§ Task data:
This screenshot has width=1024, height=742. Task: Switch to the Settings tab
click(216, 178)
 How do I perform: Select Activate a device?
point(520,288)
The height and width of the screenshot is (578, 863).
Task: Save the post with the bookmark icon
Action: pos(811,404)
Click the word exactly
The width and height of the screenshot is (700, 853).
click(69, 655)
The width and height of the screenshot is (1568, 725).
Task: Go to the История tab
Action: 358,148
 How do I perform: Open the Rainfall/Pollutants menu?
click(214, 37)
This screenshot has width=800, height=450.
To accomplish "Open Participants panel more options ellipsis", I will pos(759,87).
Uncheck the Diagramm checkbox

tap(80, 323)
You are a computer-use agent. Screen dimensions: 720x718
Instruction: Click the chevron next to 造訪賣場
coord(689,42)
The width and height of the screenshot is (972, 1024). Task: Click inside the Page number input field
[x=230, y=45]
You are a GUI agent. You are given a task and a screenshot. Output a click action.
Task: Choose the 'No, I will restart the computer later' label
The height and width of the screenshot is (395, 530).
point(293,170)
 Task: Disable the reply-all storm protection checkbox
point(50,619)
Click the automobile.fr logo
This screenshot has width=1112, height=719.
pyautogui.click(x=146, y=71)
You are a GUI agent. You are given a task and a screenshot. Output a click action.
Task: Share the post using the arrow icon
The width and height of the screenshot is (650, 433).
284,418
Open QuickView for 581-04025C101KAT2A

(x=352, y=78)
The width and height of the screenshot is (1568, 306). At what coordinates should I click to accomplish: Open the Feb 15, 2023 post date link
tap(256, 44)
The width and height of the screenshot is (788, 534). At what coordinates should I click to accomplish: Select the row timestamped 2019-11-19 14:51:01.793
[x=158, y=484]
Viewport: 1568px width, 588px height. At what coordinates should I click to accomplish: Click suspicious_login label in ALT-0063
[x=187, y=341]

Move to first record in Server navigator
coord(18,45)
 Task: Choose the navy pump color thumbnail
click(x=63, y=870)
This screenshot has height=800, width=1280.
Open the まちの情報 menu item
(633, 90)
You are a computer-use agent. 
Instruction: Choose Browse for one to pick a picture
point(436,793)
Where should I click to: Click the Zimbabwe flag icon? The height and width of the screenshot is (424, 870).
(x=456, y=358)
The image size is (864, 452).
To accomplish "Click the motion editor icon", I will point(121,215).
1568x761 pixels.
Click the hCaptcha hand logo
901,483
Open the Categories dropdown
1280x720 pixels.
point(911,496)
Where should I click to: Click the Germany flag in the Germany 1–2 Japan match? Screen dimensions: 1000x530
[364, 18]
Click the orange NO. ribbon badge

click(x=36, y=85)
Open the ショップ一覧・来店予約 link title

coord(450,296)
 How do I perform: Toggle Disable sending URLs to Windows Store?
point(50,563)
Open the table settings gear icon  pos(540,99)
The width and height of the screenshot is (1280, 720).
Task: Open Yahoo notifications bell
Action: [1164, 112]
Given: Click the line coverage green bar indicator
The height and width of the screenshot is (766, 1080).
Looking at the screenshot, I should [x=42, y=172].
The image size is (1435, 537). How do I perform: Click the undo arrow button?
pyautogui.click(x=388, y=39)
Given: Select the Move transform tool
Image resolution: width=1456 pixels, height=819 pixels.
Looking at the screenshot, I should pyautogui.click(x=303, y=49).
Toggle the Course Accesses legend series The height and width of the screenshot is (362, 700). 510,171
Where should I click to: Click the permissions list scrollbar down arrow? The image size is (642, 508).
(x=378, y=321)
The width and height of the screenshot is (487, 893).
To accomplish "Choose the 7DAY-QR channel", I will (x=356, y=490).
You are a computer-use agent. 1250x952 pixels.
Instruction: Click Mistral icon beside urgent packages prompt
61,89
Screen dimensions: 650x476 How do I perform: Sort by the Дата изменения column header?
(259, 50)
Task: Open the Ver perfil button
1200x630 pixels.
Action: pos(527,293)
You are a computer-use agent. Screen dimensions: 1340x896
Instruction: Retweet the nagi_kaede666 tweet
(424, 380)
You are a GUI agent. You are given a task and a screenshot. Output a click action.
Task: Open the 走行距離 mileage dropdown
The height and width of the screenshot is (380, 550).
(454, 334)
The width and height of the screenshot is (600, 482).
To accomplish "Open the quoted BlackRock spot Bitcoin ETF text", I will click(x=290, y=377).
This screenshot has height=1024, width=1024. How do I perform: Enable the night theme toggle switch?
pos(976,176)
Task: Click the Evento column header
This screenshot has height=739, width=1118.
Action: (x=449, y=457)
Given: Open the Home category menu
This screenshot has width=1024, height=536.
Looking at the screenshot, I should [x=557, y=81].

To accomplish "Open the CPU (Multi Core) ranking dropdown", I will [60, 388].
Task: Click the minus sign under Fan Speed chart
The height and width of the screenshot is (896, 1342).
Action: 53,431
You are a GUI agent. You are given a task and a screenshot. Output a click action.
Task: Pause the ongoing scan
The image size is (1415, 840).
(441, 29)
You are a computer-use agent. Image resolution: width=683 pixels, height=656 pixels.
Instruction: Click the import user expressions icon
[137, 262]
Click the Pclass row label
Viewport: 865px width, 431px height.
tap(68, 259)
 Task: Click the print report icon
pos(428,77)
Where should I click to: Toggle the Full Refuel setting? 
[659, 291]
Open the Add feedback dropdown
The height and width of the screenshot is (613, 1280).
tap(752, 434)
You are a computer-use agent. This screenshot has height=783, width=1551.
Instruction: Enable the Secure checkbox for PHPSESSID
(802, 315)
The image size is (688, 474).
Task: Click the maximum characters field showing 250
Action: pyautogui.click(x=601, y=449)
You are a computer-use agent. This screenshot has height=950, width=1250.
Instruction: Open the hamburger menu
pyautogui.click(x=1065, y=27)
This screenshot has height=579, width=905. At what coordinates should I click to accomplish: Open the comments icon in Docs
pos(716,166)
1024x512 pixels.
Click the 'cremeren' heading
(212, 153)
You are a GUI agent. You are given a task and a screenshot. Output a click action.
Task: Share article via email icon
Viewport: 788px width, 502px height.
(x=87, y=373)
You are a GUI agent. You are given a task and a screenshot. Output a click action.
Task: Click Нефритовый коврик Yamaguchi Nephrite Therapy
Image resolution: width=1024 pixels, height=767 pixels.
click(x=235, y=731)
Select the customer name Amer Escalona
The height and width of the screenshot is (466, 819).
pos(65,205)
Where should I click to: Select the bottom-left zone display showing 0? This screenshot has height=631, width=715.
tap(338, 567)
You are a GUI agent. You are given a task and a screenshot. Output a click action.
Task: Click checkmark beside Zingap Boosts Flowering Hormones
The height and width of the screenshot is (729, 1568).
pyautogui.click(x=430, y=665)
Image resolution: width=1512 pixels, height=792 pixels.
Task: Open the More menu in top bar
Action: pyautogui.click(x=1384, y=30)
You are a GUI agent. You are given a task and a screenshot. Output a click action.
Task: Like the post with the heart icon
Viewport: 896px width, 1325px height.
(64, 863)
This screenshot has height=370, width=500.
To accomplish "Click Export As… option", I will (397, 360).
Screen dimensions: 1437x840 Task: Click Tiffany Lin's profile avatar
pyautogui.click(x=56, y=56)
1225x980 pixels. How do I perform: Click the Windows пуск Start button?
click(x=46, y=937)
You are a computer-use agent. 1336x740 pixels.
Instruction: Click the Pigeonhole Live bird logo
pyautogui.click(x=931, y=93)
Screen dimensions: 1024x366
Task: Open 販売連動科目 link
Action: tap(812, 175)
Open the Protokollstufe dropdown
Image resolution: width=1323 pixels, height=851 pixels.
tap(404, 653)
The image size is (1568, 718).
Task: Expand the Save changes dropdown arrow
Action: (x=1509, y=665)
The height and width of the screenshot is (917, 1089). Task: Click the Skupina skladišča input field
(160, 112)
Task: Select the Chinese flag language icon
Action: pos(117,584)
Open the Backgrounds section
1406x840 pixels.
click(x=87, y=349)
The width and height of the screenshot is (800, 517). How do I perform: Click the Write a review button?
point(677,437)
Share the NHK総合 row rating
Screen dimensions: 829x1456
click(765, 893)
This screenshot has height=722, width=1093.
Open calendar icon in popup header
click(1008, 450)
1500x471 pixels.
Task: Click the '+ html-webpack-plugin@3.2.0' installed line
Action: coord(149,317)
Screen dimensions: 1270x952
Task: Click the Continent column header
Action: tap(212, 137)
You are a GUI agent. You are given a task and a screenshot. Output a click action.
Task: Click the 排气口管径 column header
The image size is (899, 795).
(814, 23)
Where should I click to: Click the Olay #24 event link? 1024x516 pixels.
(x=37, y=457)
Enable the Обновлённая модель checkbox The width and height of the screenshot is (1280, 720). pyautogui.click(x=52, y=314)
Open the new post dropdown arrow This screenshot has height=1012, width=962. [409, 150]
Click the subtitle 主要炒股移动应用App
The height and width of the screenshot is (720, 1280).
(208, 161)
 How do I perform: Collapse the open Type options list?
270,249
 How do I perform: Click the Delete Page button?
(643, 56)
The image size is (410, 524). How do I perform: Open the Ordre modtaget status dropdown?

§ The task: If the word "Share" appears in a line above, copy that line.

§ Solved problem:
Task: Share the post using the arrow icon
Task: Share article via email icon
Share the NHK総合 row rating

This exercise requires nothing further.